Le
promeneur parisien se retrouve parfois plongé dans un passé obscur. Et
ce fut le cas quand le hasard me fit passer devant ce grand hôtel
pasisien, témoin de tant de scènes heureuses et douloureuses.
N'importe. Ce passé là est le nôtre et il est bon de s'en souvenir.
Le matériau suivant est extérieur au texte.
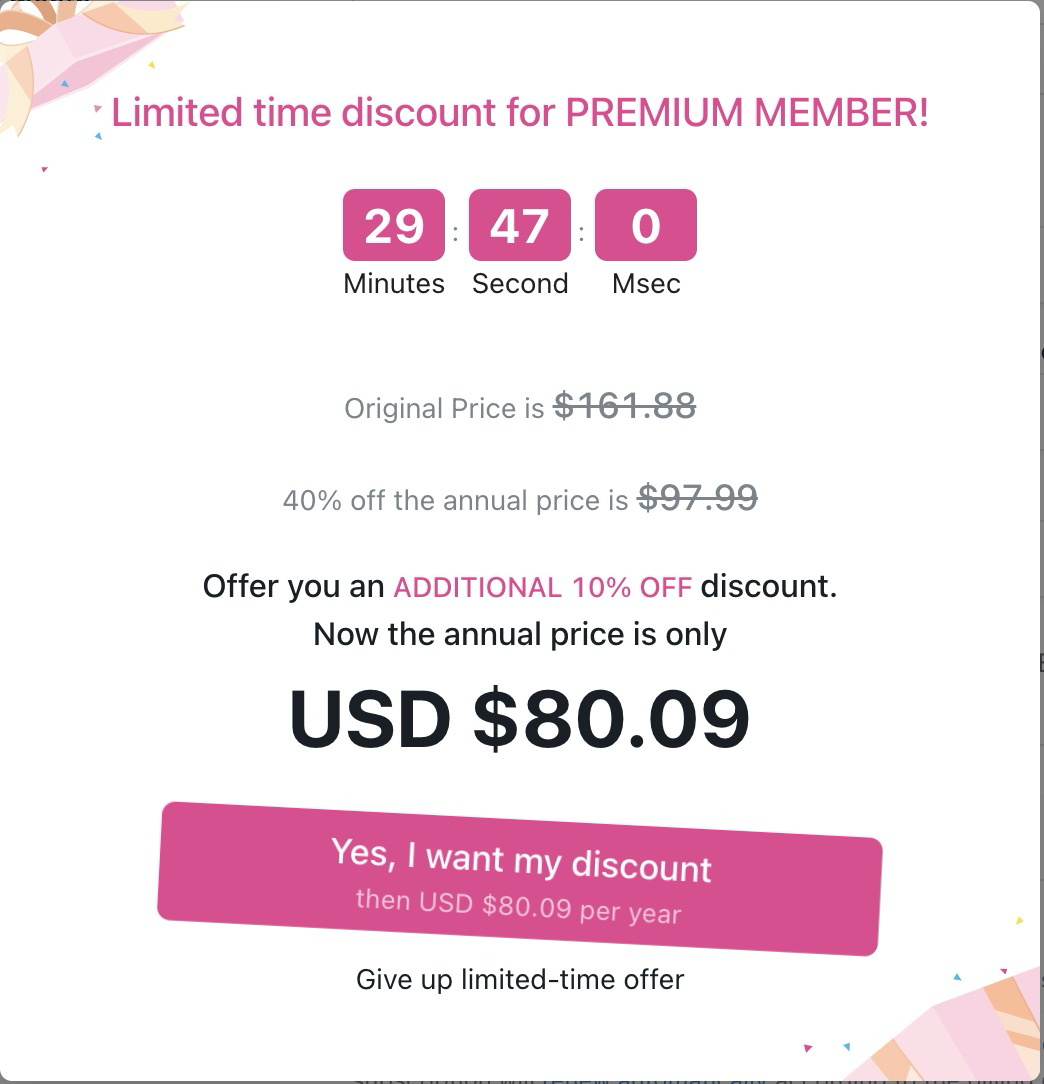Click the "Original Price is" label
Image resolution: width=1044 pixels, height=1084 pixels.
point(444,408)
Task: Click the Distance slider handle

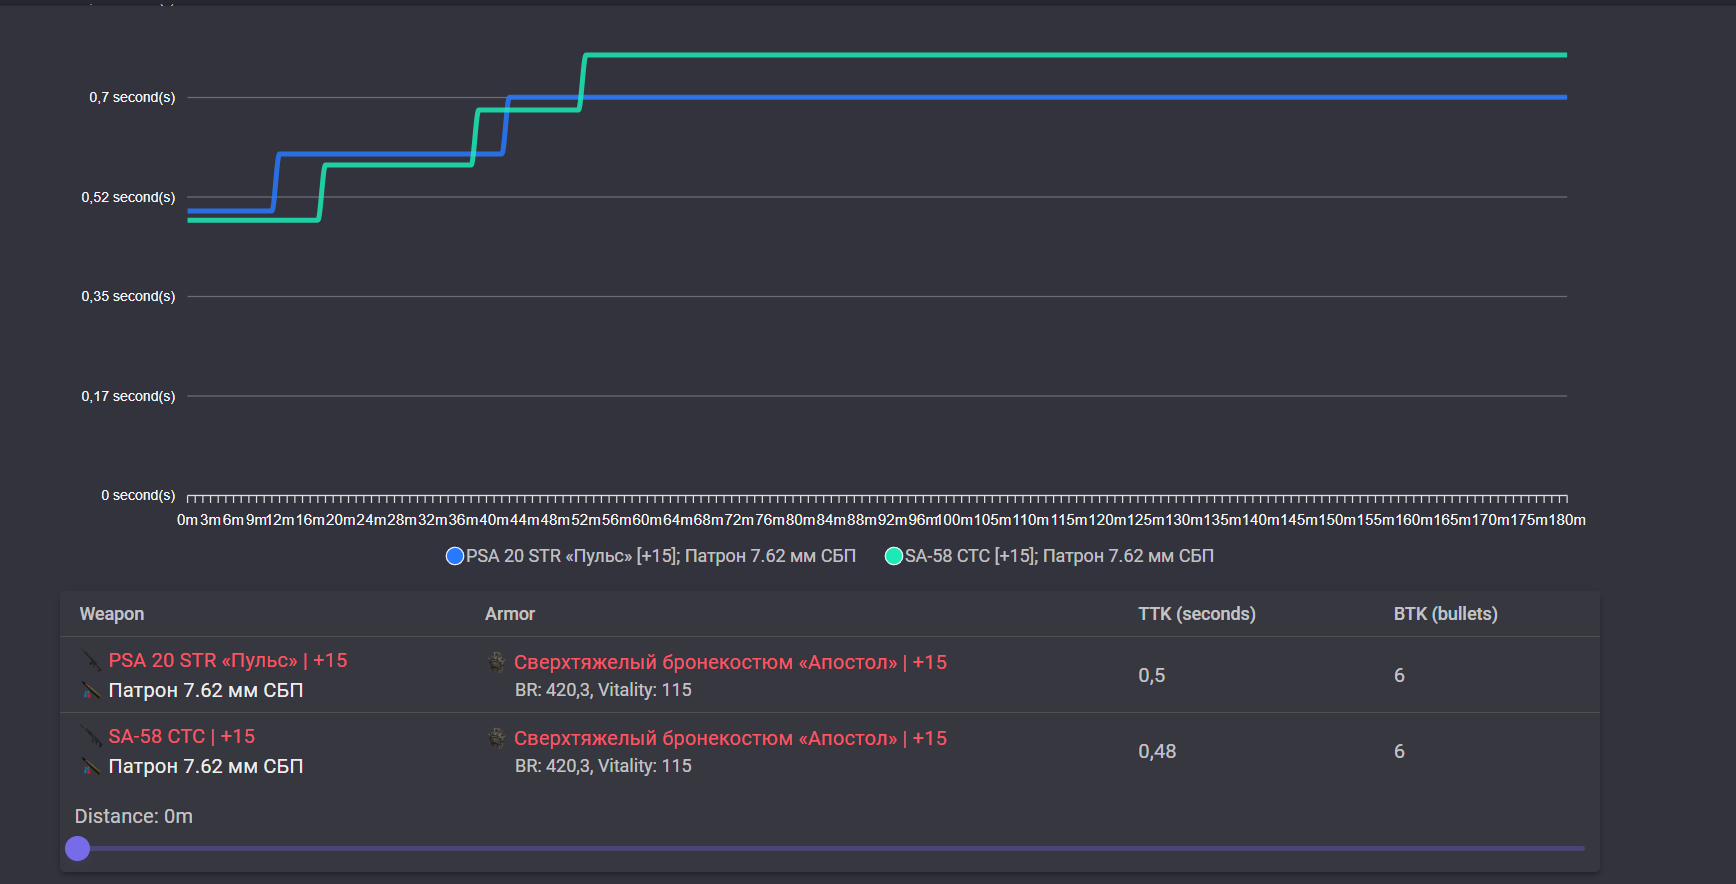Action: point(78,849)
Même si la bête s'assoupit quelquefois, elle ne dort que d'un oeil.
Venue
de New York dans les années 70, la break dance s'est installée en
France et compte aujourd'hui de nombreux adeptes. Contrairement aux
apparences, il est assez dans la tradition de Montmartre de l'avoir
adoptée, sans trop se poser de question et les badauds, très nombreux,
sont là pour attester de son succès populaire. Comme me le disait mon
voisin moustachu, il fallait aussi de solides qualités physiques pour
danser le chahut.
18ème arrondissement - La fresque disparue du métro Abbesses
Le
métro Abbesses a été rénové... Enfin, presque. Les deux ascenseurs
d'une des stations les plus profondes de paris ne marchent que pas
intermittence, il a fallu patienter des mois avant que les
infiltrations des eaux souterraines soient à peu près maîtrisées pour
pouvoir poser le joli carrelage biseauté sur les voûtes de la station,
mais cela avance. Ce qui a été rapidement fait, par contre, et sans
trop d'états d'âme, c'est le remplacement par des panos photos sans
grand intérêt de la jolie fresque collective qui ornait les murs de
l'escalier en colimaçon qui permet aux touristes courageux de
déboucher, heureux mais épuisés, place des Abbesses. Très taggée, il
faut reconnaître qu'il semblait difficile de la sauver, mais je ne suis
pas certain qu'on ait fait beaucoup d'efforts. Les habitués la
regretteront.
Paris
a toujours été une ville de défilés. Révolutionnaires et politiques,
mais aussi purement festifs, comme le marathon, la marche des fiertés
ou cette regrettée course des garçons de café, disparue depuis quelques
années et c'est bien dommage.
11ème arrondissement - Envol de pigeons passage Saint-Sébastien
C'est
une enseigne, fameuse sans doute, qui a donné son nom à ce passage,
ainsi qu'à la rue et à l'impasse toutes proches. Il faut dire que saint
Sébastien a toujours bénéficié d'une renommée qui va bien au-delà de
ses hauts faits et qui semble être liée à la complaisance des peintres
et sculpteurs pour son torse juvénile percé de flêches cruelles. Cela
ne semble pas troubler les pigeons du quartier, et ils sont nombreux,
qui semblent s'être donné rendez-vous sur les toits des maisons basses
qui bordent le passage et attendent votre arrivée pour se précipiter
sous la voûte à votre rencontre. Frisson hitchkokien garanti!